I am new to machine learning so I don't really know what I'm doing when it comes to using the algorithms, however I tried printing the xv_test variable and here is a sample of the output (also changes often):

xv_test 输出

Any ideas?

That is because you erroneously apply .fit_transform() to your test data; and, in this case, you are lucky enough that the process produces a programming error, thus alerting you that you are doing something methodologically wrong (which is not always the case).

We never apply either .fit() or .fit_transform() to unseen (test) data.
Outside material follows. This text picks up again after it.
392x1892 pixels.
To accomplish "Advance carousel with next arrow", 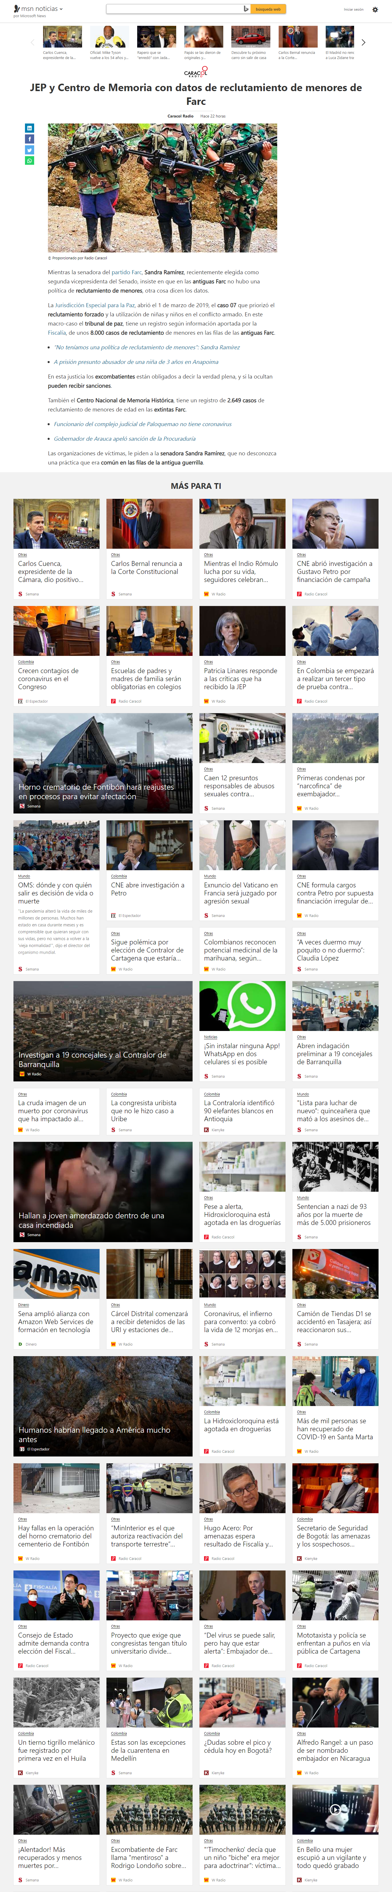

The fitting should be done only once with the training data, like you have done here:

xv_train = vectorization.fit_transform(X_train)

For subsequent transformations of unseen (test) data, we use only .transform() . So, your next line should be

xv_test = vectorization.transform(X_test)

That way, the features in the test set will be the same with the ones in the training set, as it should be in the first place.

Notice the difference between the two methods in the docs (emphasis mine):

fit_transform :

Learn vocabulary and idf, return document-term matrix.

transform :

Transform documents to document-term matrix.

Uses the vocabulary and document frequencies (df) learned by fit (or fit_transform).

and recall that we don't ever use the test set to learn anything.

So, simple general mnemonic rule, applicable practically everywhere:

The terms "fit" and "test data" are always ( always ...) incompatible; mixing them will create havoc.